Things to do:
1. In the passage on mouth and body health, what is suspected of linking gum disease to problems elsewhere in the body?
2. Continue the passage on mouth and body health from its final sentence.

Supplied text:
"""

Dentistry has been a separate profession from medicine for over a century. People, including dentists, have considered the health of the mouth and body independent from one another: whatever happened in the mouth stayed in the mouth. But in recent years, more and more research has found connections between the health of one’s mouth and that of the rest of the body. For example, associations have now been found between gum disease and cardiovascular disease, respiratory illnesses, adverse pregnancy outcomes and even impotence!
While more research is needed in many of these areas to better understand the connection, there is speculation that long-term inflammation in the mouth (for example, the red and puffy gums symptomatic of gum disease), is the culprit. The mouth has blood and other vessels that physically connect it to the rest of the body. Even teeth have nerves and blood vessels inside them. These vessels can act like a highway, transporting the inflammatory cells from the teeth and gums into and around the rest of the body.

"""

Data records:
"""

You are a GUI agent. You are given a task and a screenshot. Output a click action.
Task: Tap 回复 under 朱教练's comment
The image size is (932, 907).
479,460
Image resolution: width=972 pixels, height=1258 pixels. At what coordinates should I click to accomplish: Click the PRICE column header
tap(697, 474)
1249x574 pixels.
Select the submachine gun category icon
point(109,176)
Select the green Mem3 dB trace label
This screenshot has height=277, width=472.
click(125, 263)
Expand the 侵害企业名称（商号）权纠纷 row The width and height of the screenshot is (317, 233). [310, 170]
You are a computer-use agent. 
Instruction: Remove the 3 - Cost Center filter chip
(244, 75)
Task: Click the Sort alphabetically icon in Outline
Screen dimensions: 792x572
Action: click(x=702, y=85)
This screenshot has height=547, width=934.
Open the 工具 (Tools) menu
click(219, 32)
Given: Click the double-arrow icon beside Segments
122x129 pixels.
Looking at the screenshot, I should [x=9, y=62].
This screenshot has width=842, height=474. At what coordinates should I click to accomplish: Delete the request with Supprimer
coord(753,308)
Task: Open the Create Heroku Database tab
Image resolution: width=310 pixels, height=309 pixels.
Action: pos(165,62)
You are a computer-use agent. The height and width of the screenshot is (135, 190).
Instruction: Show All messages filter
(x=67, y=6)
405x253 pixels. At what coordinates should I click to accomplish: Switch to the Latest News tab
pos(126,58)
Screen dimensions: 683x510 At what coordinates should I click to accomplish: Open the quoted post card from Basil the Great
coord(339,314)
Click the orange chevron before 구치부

"""

Written responses:
1. Long-term inflammation in the mouth is suspected.

2.
The Surgeon General’s Oral Health Initiative 2010 acknowledged this growing body of research warning the public that, “oral health is integral to overall health”. So how does one take care of their oral health? How does one avoid inflammation of the mouth? It’s as simple as following the golden rule of dentistry: brushing for two minutes, two times a day – and flossing every night. While we teach our children the importance of eating right, exercising and other positive habits for their health, make sure to include this daily routine of oral care. In just four minutes a day they could improve their oral health, and it may even have lasting benefits through the body!